## DEINE AUFGABE
Schreibe aus der Liste nur die Zeilen ab, die mit der Zeile beginnen, die "Viewport: 610px width, 440px height." enthält, und mit der Zeile enden, die "Action: tap(1225, 248)" enthält. Übernimm sie Wort für Wort und schließe beide Zeilen mit ein.
---+---
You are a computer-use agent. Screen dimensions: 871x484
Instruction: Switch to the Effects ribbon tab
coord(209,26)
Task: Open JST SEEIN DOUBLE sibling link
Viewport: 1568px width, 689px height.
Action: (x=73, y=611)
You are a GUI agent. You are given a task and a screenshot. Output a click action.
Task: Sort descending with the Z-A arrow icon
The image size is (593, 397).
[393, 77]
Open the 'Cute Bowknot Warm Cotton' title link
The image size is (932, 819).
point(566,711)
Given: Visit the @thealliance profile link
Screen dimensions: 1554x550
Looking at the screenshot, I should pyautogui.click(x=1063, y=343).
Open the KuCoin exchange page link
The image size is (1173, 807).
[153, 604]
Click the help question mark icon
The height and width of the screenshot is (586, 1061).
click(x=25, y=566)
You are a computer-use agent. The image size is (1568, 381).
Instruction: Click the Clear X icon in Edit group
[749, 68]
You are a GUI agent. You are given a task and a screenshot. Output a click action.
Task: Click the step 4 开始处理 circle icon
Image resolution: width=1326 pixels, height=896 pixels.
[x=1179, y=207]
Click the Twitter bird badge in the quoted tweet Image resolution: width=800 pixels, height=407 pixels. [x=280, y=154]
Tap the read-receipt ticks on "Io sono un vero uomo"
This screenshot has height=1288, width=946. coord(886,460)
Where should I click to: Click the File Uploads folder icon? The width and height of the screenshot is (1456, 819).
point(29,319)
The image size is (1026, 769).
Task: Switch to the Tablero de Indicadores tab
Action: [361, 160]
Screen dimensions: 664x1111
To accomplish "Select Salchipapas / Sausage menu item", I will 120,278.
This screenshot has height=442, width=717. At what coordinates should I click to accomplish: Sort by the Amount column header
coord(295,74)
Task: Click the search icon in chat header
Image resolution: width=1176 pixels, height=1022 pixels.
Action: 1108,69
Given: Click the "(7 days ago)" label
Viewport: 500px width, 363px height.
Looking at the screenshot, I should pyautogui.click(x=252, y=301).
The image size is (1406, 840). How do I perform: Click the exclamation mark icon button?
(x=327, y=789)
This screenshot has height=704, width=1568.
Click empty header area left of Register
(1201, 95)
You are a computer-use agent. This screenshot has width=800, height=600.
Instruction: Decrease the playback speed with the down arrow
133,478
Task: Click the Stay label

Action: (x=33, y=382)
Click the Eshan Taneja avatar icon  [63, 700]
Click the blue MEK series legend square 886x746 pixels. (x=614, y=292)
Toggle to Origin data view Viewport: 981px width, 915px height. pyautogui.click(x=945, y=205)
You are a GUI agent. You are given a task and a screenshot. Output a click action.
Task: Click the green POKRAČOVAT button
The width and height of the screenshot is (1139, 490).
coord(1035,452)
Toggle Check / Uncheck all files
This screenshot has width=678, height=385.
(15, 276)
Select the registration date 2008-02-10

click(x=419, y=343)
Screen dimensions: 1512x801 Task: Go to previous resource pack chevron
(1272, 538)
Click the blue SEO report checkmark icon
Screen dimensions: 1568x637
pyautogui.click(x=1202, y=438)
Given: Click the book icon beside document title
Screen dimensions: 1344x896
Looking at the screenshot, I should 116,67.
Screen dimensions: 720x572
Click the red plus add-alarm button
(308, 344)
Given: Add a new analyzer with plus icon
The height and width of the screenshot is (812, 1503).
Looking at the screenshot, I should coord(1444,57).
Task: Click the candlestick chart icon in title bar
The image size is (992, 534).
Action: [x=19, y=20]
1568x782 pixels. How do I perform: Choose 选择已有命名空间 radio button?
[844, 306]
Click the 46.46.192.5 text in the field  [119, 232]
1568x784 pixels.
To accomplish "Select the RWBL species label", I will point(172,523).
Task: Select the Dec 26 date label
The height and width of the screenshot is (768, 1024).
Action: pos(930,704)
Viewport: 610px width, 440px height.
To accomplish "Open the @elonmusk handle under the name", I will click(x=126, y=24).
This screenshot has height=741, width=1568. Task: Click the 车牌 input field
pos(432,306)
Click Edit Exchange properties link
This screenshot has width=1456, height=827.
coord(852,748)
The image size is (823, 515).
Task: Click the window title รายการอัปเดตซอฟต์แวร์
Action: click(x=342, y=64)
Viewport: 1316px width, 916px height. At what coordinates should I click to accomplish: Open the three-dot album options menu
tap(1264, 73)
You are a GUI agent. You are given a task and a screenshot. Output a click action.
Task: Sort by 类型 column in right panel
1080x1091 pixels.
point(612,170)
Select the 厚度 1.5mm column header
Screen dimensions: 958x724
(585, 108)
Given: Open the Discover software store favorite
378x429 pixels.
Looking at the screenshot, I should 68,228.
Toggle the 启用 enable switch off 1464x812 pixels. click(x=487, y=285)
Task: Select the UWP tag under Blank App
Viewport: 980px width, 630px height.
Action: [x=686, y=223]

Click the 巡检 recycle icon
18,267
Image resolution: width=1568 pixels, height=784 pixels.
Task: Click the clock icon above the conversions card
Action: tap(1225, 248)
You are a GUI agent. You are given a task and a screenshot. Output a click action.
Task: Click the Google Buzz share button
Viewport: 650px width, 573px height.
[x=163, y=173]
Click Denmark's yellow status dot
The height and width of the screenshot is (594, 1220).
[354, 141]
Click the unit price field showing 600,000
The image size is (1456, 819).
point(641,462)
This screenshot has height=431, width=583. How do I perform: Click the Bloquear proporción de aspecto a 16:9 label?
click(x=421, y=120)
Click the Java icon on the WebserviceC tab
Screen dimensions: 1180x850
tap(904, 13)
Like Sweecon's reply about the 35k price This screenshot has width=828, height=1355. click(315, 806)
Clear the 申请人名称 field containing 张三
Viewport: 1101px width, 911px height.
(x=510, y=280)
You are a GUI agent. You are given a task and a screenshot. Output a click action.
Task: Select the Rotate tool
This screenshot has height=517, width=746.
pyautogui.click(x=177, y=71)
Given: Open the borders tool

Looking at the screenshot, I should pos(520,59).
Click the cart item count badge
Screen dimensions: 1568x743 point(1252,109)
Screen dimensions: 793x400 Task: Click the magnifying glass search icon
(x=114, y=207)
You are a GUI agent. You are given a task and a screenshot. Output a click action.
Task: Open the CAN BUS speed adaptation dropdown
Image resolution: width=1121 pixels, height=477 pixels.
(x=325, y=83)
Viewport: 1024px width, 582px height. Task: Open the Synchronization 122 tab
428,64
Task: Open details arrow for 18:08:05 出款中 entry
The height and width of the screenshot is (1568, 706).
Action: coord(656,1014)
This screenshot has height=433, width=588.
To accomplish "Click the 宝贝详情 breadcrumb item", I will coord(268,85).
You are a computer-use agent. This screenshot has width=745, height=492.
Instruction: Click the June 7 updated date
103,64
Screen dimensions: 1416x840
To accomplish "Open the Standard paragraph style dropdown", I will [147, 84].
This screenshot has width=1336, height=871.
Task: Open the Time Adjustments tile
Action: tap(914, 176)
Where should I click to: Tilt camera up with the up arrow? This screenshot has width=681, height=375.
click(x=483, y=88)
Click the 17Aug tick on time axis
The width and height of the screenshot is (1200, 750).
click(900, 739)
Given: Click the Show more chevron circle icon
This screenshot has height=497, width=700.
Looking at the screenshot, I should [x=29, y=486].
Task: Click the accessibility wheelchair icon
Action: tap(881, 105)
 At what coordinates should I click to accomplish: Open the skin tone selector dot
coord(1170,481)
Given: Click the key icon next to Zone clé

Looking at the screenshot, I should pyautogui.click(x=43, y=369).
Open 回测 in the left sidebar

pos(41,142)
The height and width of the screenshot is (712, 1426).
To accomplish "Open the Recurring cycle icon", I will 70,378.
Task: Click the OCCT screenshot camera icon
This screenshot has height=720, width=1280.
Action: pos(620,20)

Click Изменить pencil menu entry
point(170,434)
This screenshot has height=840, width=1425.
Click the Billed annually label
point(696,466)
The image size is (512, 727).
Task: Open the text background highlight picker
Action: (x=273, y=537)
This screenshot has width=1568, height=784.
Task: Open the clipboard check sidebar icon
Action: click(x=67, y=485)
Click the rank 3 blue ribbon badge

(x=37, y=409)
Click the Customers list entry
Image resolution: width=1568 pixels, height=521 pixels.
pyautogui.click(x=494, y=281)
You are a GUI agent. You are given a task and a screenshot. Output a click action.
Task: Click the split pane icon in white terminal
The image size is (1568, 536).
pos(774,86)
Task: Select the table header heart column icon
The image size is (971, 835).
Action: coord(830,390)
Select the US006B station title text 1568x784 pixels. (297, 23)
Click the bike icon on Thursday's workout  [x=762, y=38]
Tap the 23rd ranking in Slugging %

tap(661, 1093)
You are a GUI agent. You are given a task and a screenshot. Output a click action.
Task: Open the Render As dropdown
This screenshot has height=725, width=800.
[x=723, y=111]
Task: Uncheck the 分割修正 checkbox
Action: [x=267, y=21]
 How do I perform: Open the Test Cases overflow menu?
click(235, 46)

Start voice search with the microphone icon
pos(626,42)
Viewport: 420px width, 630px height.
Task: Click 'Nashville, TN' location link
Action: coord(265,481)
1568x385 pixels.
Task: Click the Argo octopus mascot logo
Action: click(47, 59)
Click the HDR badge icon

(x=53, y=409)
---+---
## ANTWORT
Viewport: 610px width, 440px height.
To accomplish "Open the @elonmusk handle under the name", I will click(x=126, y=24).
This screenshot has height=741, width=1568. Task: Click the 车牌 input field
pos(432,306)
Click Edit Exchange properties link
This screenshot has width=1456, height=827.
coord(852,748)
The image size is (823, 515).
Task: Click the window title รายการอัปเดตซอฟต์แวร์
Action: click(x=342, y=64)
Viewport: 1316px width, 916px height. At what coordinates should I click to accomplish: Open the three-dot album options menu
tap(1264, 73)
You are a GUI agent. You are given a task and a screenshot. Output a click action.
Task: Sort by 类型 column in right panel
1080x1091 pixels.
point(612,170)
Select the 厚度 1.5mm column header
Screen dimensions: 958x724
(585, 108)
Given: Open the Discover software store favorite
378x429 pixels.
Looking at the screenshot, I should 68,228.
Toggle the 启用 enable switch off 1464x812 pixels. click(x=487, y=285)
Task: Select the UWP tag under Blank App
Viewport: 980px width, 630px height.
Action: [x=686, y=223]

Click the 巡检 recycle icon
18,267
Image resolution: width=1568 pixels, height=784 pixels.
Task: Click the clock icon above the conversions card
Action: tap(1225, 248)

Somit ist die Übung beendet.